After Lawful entry to a property, a licensee may act outside of his or her license by performing actions not stipulated within the agreement. For example, in the case of Bond v Kelly (1873), the defendant was found to have committed Tort Trespass to Land when having acted outside his work order.
The defendant was commissioned to deforest a section of land on the plaintiff’s property, and although was lawfully licensed to enter the property, he’d cut down more trees for lumber than ordered, and thus was guilty of Tort trespass, despite lawfully entering the property.

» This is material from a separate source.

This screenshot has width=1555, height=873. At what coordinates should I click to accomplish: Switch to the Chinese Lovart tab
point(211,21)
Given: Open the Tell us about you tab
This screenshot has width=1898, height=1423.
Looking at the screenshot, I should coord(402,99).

Law enforcement personnel are subject to unlawful entry charges when entering a property without either a search warrant or witnessing a party for whom there is an outstanding warrant at the property.
The Tort Court
There is no burden of proof regarding damages upon the plaintiff in tort trespassing cases. The defendant need not cause damage to the land, simply be fount to have intentionally entered the land without specific license. Accidentally entering land has been set by precedent to not constitute unlawful entry.

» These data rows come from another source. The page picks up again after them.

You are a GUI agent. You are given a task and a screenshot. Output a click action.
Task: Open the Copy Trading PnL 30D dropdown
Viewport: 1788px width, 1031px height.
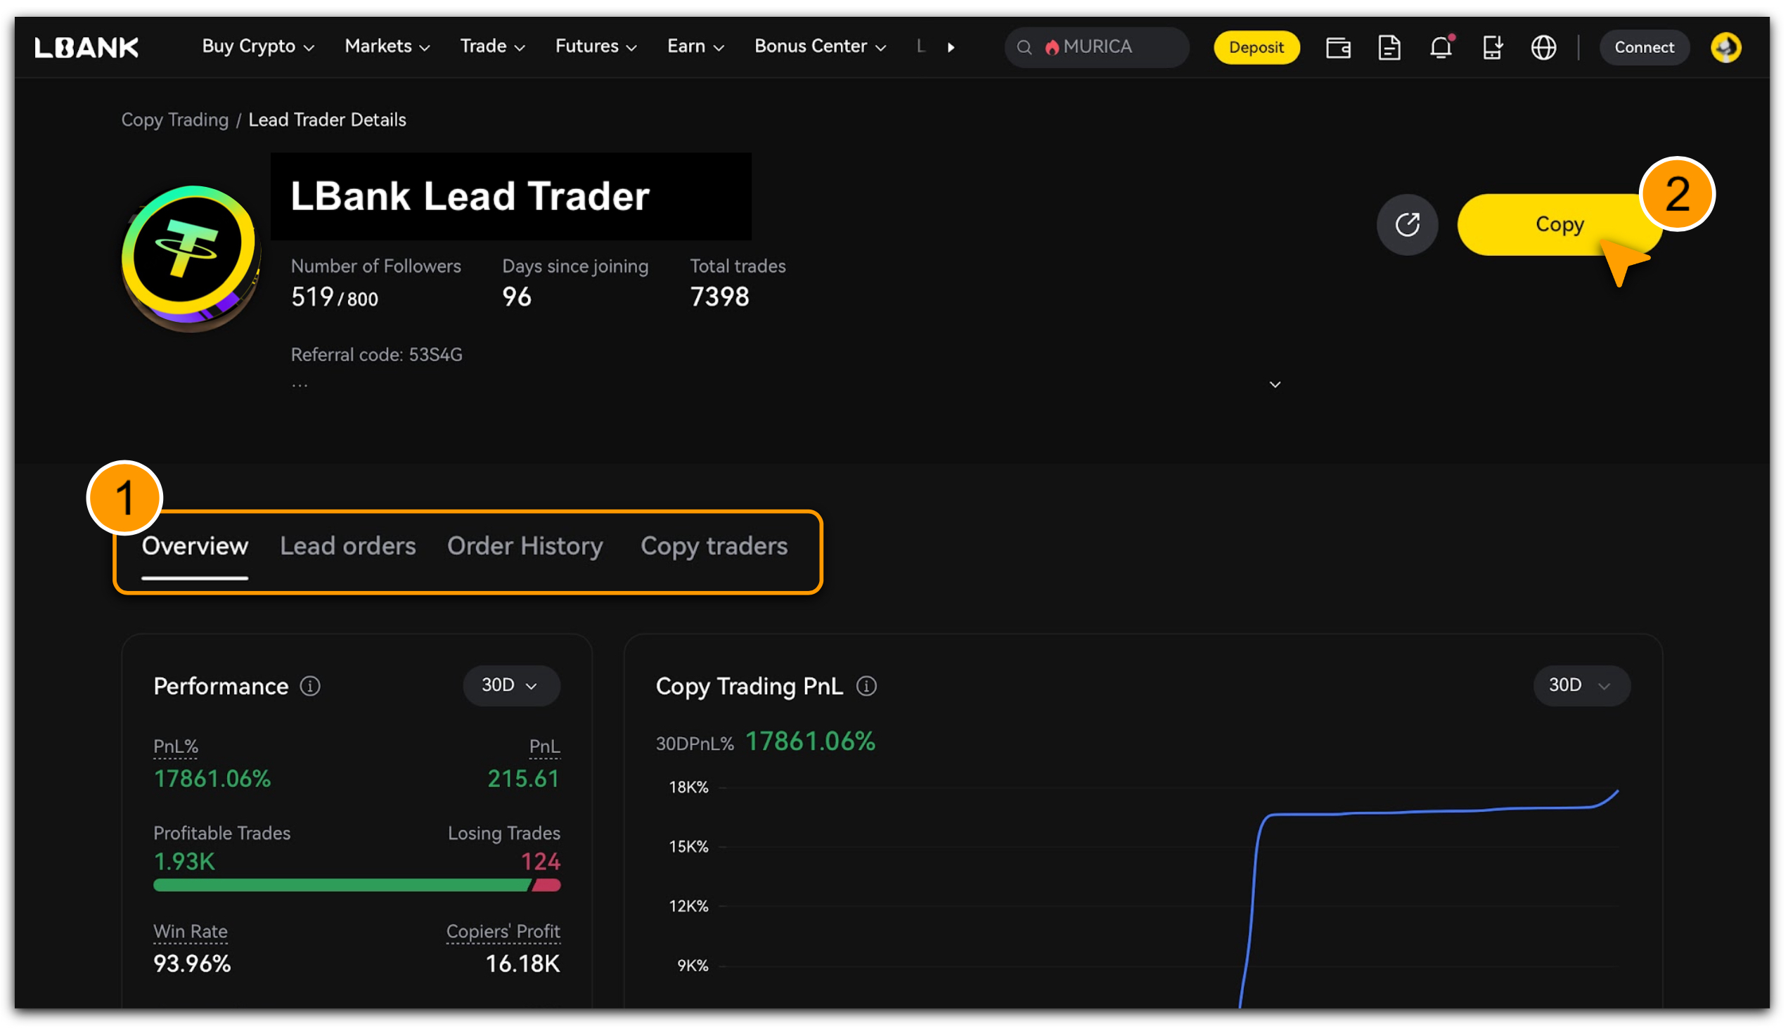[x=1580, y=685]
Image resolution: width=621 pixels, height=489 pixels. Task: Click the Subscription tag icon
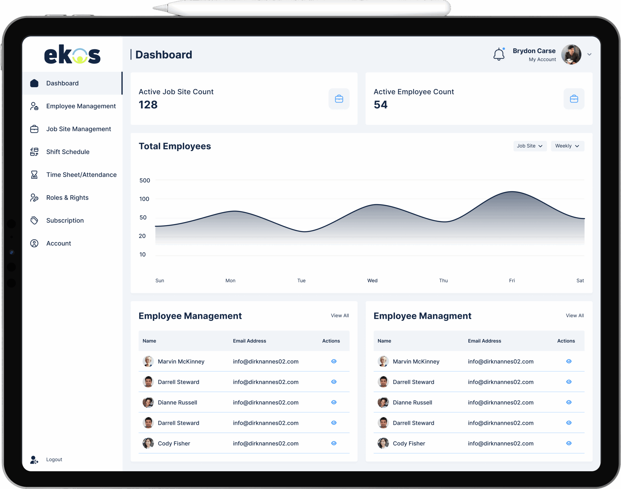tap(34, 220)
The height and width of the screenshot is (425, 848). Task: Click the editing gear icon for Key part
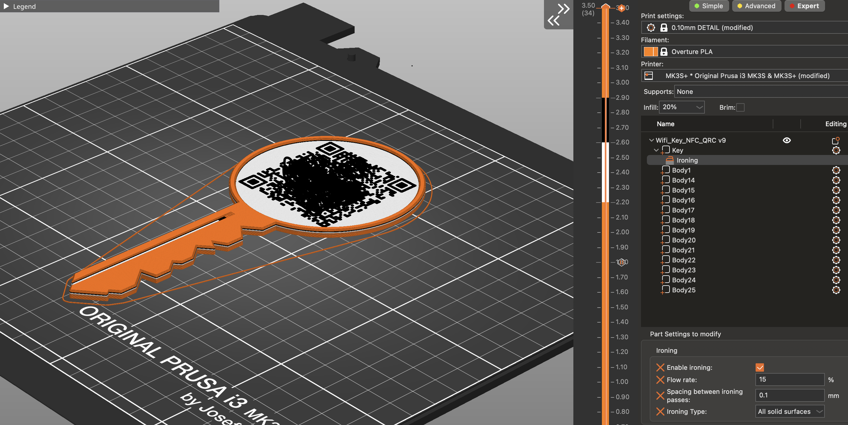coord(836,150)
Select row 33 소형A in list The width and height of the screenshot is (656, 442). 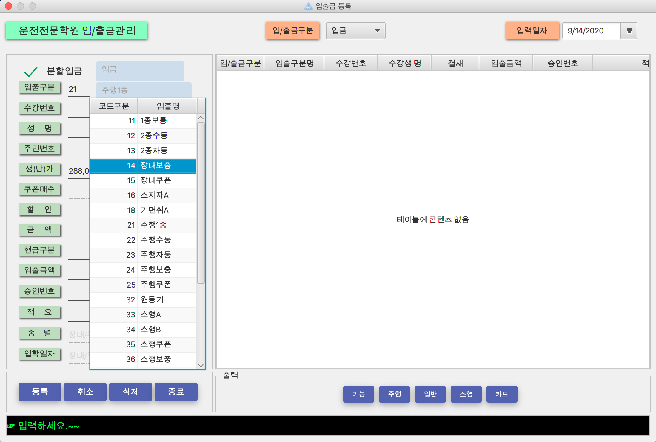point(143,315)
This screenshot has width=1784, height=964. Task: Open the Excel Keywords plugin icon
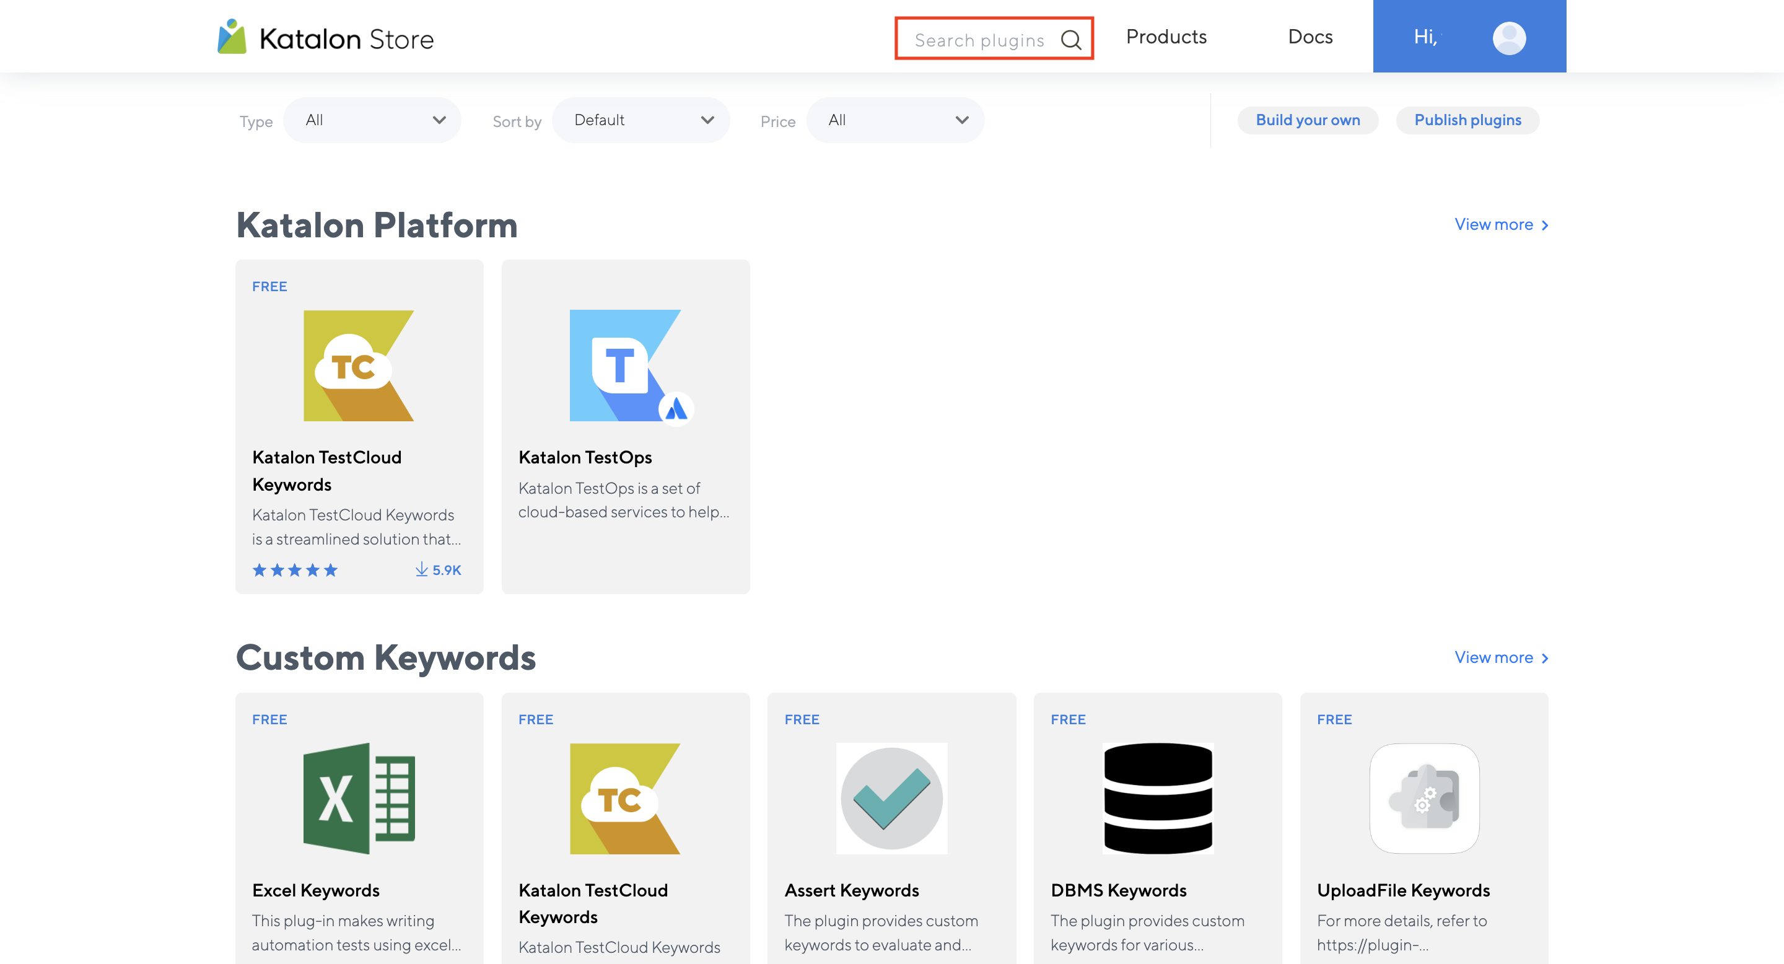click(359, 798)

For example, if a defendant trips and falls onto a property, even though he knows it is not his own property, he is not guilty of trespass so long as he leaves the property within a reasonable amount of time. The basis of intent, again, remains the act of entering the property itself. Knowledge of the property’s legal owner, or cases of mistaken ownership or mistaken license are not valid areas of concern in tort Trespass of Land litigation.